According to Jonah-kai Hancock, utilities marketing manager for Varolii, PECO’s provider of automated-communication applications, the collections process can be painful, and regulations require utility and energy companies to reach out to a delinquent customer a certain number of times before they can turn off service. “The truck roll is a last resort for utilities because it’s not cheap,” Hancock says. 

Proactive messaging in this market is on the rise, Hancock says, in part because of an economy that has made collections a prime target for improving a company’s bottom line. Proactive messaging, he adds, is a way to achieve that without damaging customer service. “There are four ways our customers use this: demand response, outage notifications, revenue assurance, and contact center agent management,” he says. “It’s not a new technology, but whenever something happens, the need for the utility to get in touch with people is important.”

Driving the contact center to a Voice over Internet Protocol (VoIP) infrastructure can also provide a great boost to this sector, particularly in times of crisis. When tornadoes ravaged Jackson County, Tenn., in 2008, the Jackson Energy Authority (JEA) was able to handle approximately 8,000 calls in a one-week period, 96 percent of which were answered in under seven seconds partly due to its upgrade to Siemens’ VoIP network. 

“We needed flexibility so we could respond to customer needs immediately,” recalls Michael Johnston, vice president of information technology and broadband at JEA. “It also gives us faster recovery ability and the wherewithal to add staff to handle massive increases in call volume. The night of that tornado, we cranked up every agent we had to handle those calls.”

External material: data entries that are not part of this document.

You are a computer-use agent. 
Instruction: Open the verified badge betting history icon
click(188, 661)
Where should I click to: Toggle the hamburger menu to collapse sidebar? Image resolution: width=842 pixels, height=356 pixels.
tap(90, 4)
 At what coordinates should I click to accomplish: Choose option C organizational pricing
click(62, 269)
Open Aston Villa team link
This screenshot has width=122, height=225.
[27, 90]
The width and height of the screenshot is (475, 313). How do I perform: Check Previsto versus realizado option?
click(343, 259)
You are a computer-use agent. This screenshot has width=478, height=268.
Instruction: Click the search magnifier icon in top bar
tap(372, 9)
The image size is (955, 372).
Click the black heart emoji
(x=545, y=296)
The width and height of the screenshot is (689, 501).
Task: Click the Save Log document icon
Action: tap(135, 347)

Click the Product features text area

With the promise and potentially tremendous benefits that can be gained from investing in updated technology, research from Gartner finds that many energy and utility companies, particularly in North America, are lagging behind European counterparts. Zarko Sumic, vice president and distinguished analyst at Gartner, says that particularly when it comes to replacing legacy customer information systems (CIS), which among other things address customer service, “the cost of replacement is prohibitively high.” 

“In a competitive retail market where you need to have advanced customer-facing functionality such as customer acquisition, retention, and analysis, you can justify the investment now,” he says. “In a regulated market, you don’t deal with acquiring customers, because once they are in your territory, more often than not they become your customer.”

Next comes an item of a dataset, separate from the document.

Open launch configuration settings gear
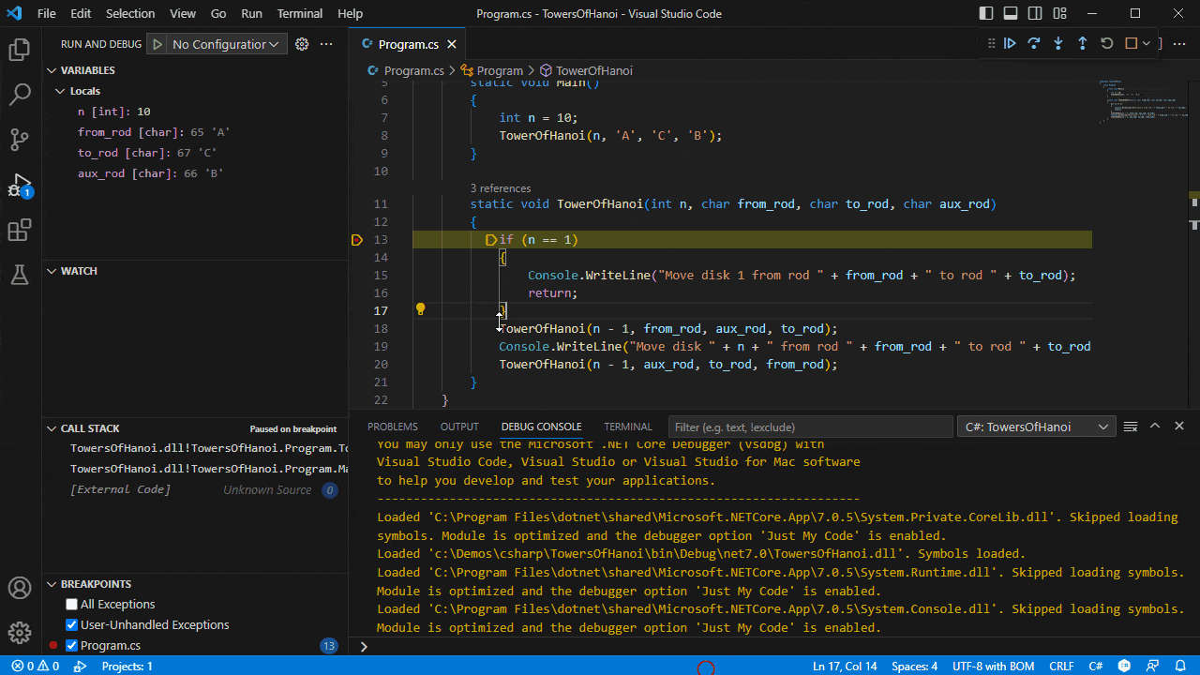Viewport: 1200px width, 675px height. tap(301, 43)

This is important because the North American market is predominantly regulated, which has caused the region to fall behind Europe and potentially even Asia/Pacific. According to his research, year-over-year CIS worldwide revenue will increase by 2.6 percent, from $2.7 billion in 2008 to $3 billion in 2013. During this time, Sumic forecasts Europe will remain the largest regional market, and the Asia/Pacific region will have the fastest five-year growth.

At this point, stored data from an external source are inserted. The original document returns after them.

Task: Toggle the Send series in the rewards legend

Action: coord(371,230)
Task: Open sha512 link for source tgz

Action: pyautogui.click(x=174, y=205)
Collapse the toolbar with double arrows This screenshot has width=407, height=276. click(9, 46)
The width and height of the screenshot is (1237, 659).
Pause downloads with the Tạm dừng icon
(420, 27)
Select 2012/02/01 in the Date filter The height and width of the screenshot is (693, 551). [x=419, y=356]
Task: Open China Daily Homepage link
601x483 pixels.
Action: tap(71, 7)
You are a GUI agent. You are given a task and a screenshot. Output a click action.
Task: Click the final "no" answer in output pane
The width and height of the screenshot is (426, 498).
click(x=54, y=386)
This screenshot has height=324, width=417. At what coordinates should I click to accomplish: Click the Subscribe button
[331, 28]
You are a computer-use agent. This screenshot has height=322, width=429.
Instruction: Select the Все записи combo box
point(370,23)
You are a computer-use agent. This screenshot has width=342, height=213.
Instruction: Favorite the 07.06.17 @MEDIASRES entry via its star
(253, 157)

In North America, however, Sumic is pinning his hopes on recent calls for energy sustainability, mitigating impact on the environment, and the notion of a smart grid—all of which might deliver some upside to the sector. “Enabling consumer-driven energy efficiency initiatives [and] smart appliances, and setting up consumers to become producers of their own energy…is enabling a new set of business requirements,” he says.

Oracle and SAP have the functionality to address these emerging requirements, Sumic says, and the two are large enough to shoulder the research-and-development costs required by a shifting North American market. His outlook for the sector’s smaller players, however, is less promising. “There’s a bifurcation in the CIS market,” he says. “I don’t believe niche vendors will make it to the next generation of products.” 

For the small start-ups without an installed base or legacy product, Sumic says that he expects to see developing point solutions address energy-efficiency needs. He notes Google’s PowerMeter offering and the debut of Microsoft’s Hohm—both consumer-focused, energy-efficiency products that are being touted as leaders in a developing overall trend. 

“They can also play in this space because they can manage the level of investment required,” Gartner’s Sumic says. “These changing business requirements, this new focus on customers and energy efficiency…are the biggest drivers that will reinvigorate the North American market.”